A fleet of 11 aircraft is necessary to account for the ageing jets’ maintenance needs and provide enough spares, McKinney said, to enable the startup to offer daily frequencies on its planned network linking the rest of the United States with North Asia - initially Japan and South Korea - via Anchorage Ted Stevens starting from the third or the fourth quarter of 2022, depending on when Department of Transportation approvals arrive.
However, Árni Hermannsson, CEO of charter carrier Loftleidir, told the Icelandic financial newspaper Viðskiptablaðið that although the two companies had been in talks there had been no agreements nor a declaration of intent.
Northern Pacific Airways revealed last September that it was in talks with Icelandair on possible future cooperation as it was looking to replicate how Icelandair had turned Reykjavik Keflavik into a connecting hub for transatlantic traffic.
The Alaskan carrier plans to offer fares that are 10%-20% lower than on direct flights on the same routes and is talking to Airbus and Boeing about acquiring next-generation aircraft such as the A321-200NY(XLR) or the B737 MAX series to replace the B757s after several years.
Despite travel restrictions still in place across northern Asia, Northern Pacific Airways aims to initially connect Tokyo Narita, Nagoya Chubu, Osaka Kansai, and Seoul Incheon with leisure traffic via Anchorage to New York Newark, Los Angeles International, Las Vegas Harry Reid, Orlando International, and San Francisco, McKinney told Airline Weekly.

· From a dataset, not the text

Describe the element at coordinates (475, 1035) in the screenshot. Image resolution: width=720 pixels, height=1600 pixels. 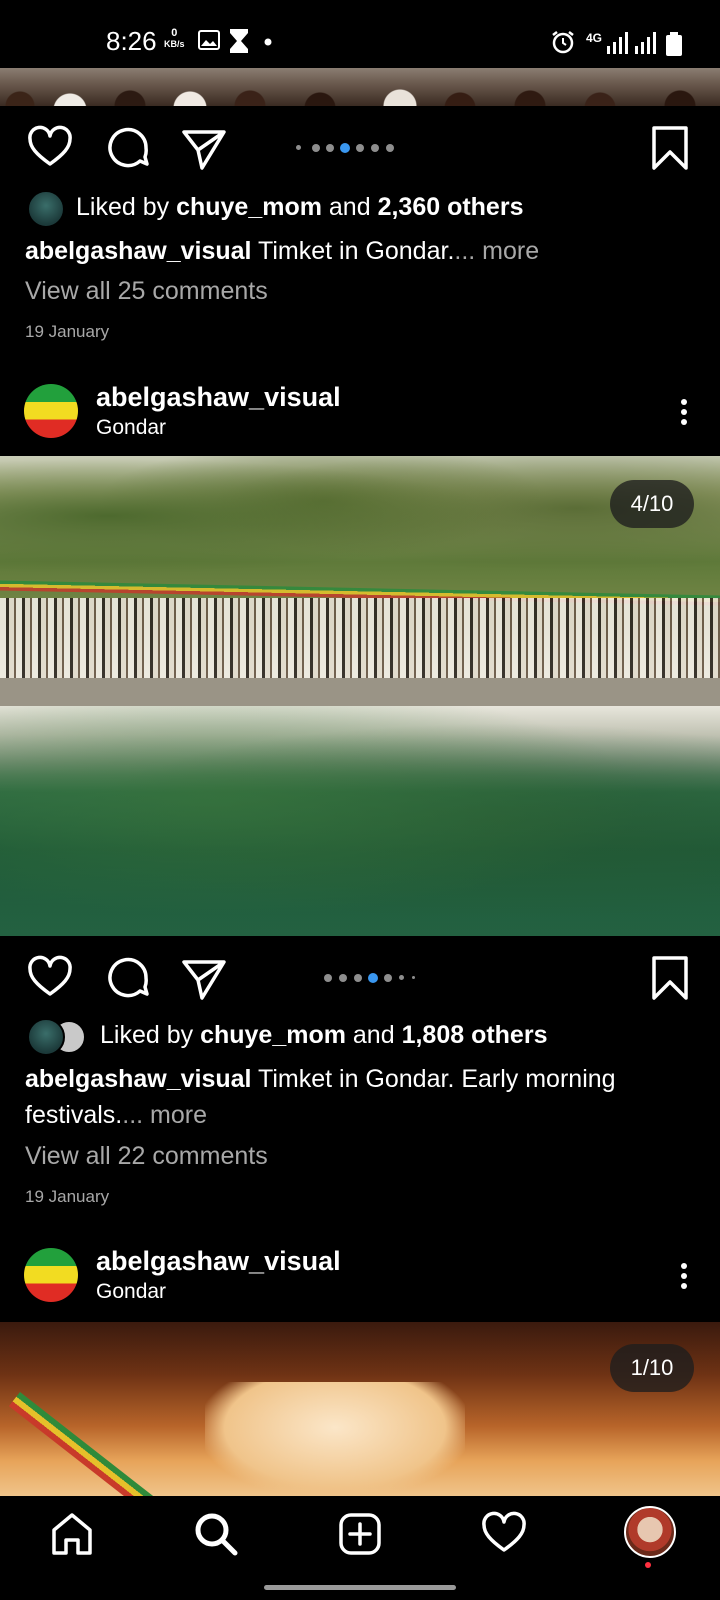
I see `likes-count: 1,808 others` at that location.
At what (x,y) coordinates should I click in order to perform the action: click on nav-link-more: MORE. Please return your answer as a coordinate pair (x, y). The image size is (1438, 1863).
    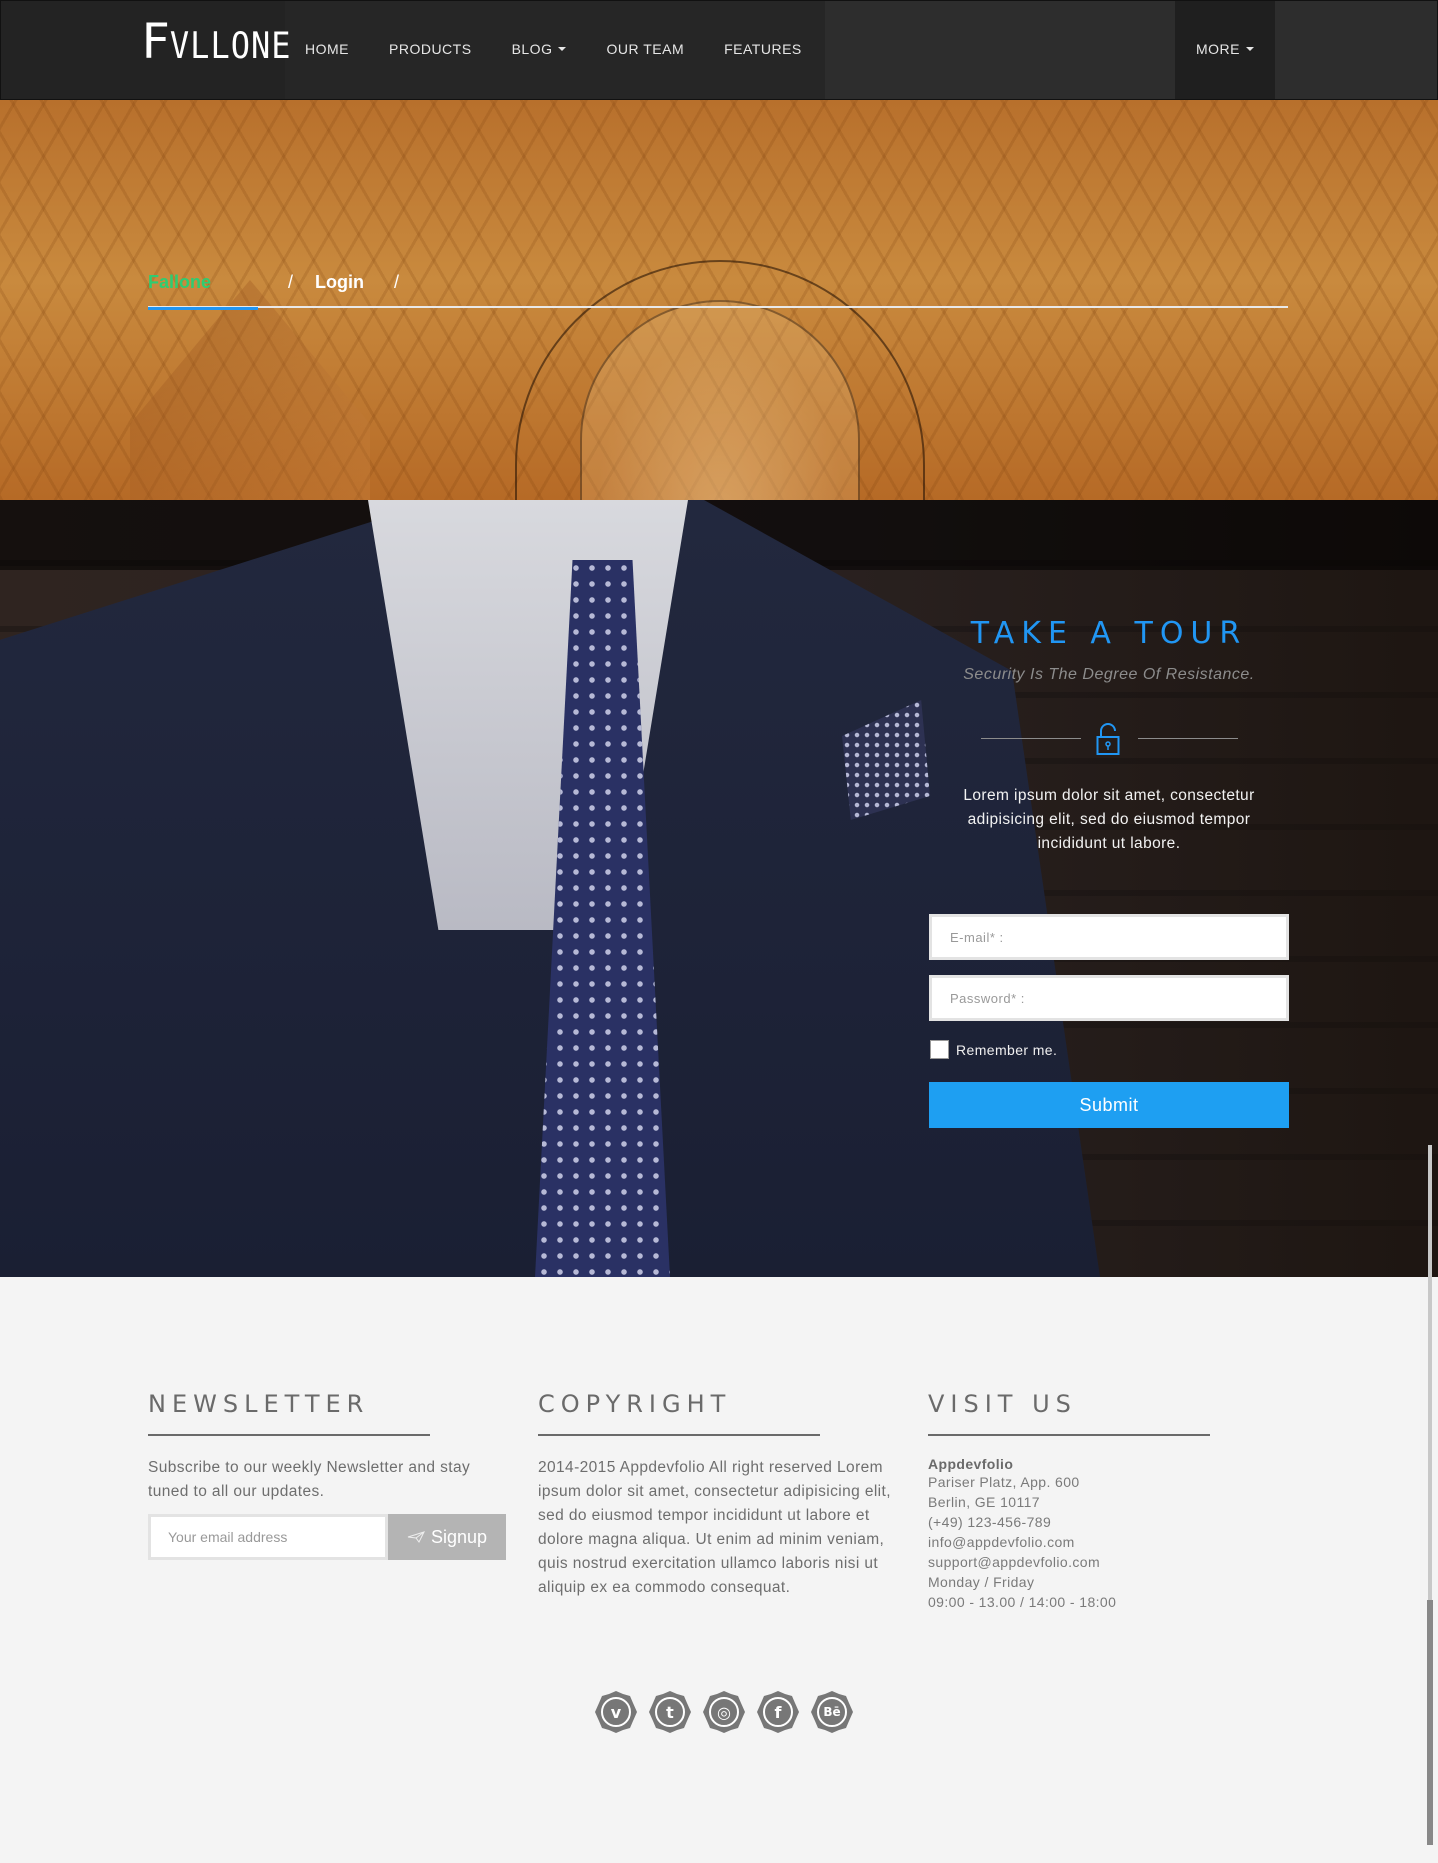
    Looking at the image, I should click on (1225, 49).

“I unashamedly will admit I am wholesale ripping off Icelandair,” he said, adding that like the Icelandic carrier Northern Pacific plans to promote stopover vacations and is working with the tourism bureaus in both Anchorage and Alaska. “Icelandair has charted the course for us. We will try to incentivise people to stop in Alaska for a few days on the way to Asia, and we have a regional fleet as an advantage.”